Many injection moulding companies now have closed loop systems that utilise small, low speed, machine side granulators, but a surprising amount of larger components still find their way to landfill. These could just as easily be sold to specialised recycling companies.
As you would expect, the majority (around 53%) of recycled plastic comes from ‘kerb side collection’ of packaging materials. Of the 1,218,000 tonnes of packaging thought to have been consumed in UK households last year, around 464,400 tonnes found its way back into the system. Much of this recovered material takes the form of plastic bottles, and these usually end up being ‘cannibalised’, ending up as yet more bottles. As the below chart shows, we also still export more plastic waste than we use! This is because of a global demand that exceeds supply, so why aren’t we making more of our own resources?

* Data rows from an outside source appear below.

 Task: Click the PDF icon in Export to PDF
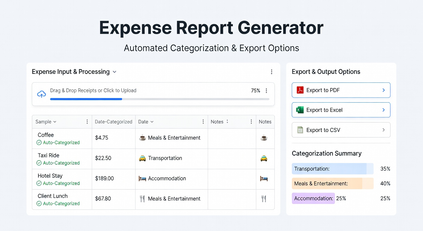point(300,90)
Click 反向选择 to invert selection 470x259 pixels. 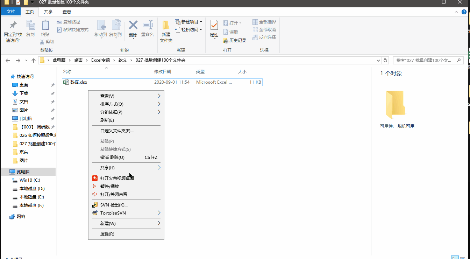[x=264, y=37]
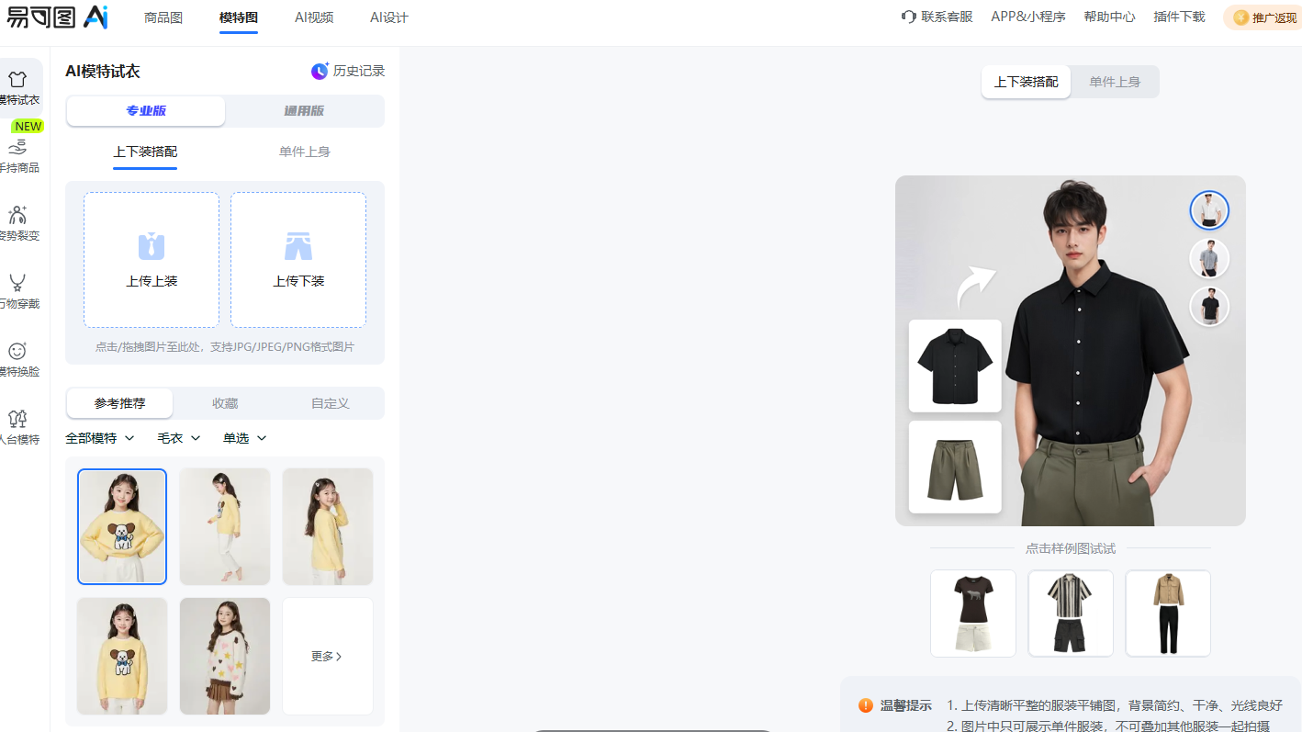
Task: Click the 易可图 AI logo
Action: [57, 16]
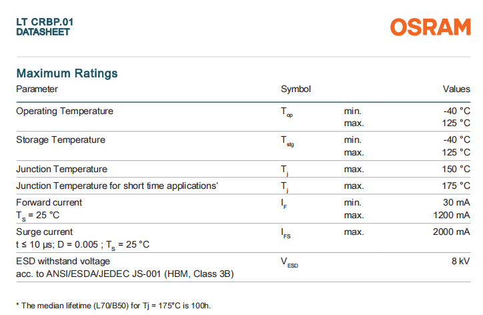Select the Parameter column header
The height and width of the screenshot is (315, 483).
click(x=37, y=89)
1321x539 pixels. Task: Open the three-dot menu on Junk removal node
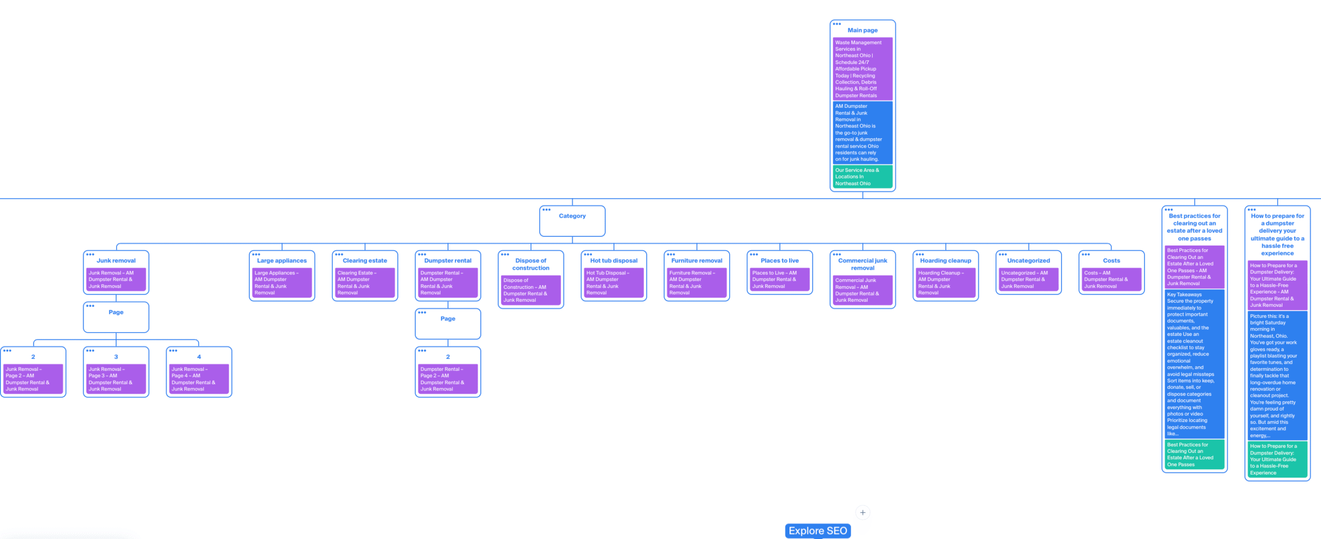(90, 253)
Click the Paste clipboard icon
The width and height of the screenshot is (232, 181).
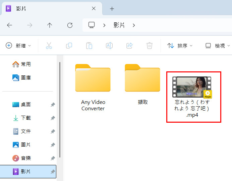coord(89,46)
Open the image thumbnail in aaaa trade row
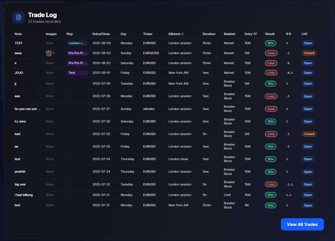Image resolution: width=335 pixels, height=241 pixels. [x=49, y=53]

The answer may well be ignorance of what is available. Car manufacturers have taken the lead, mainly to meet the requirements of European legislation, but as a result, even cabin grade components are now being produced with a high content of recovered plastic. Many of the companies listed in the dedicated PlastikCity Recycled Material section not only offer basic ‘flaked’ material for less demanding applications, they also have compounding lines that can provide MFI specific grades of HDPE, PP and HIPS that include specified additives (such as UV stabilisers and fillers) and can be produced in various colours and colour-matched blacks.
I won’t be suggesting that you should break out the flares and hide the shampoo just yet, but I would suggest you help your bottom line (and yes, OK , the Planet) by looking into using recycled materials.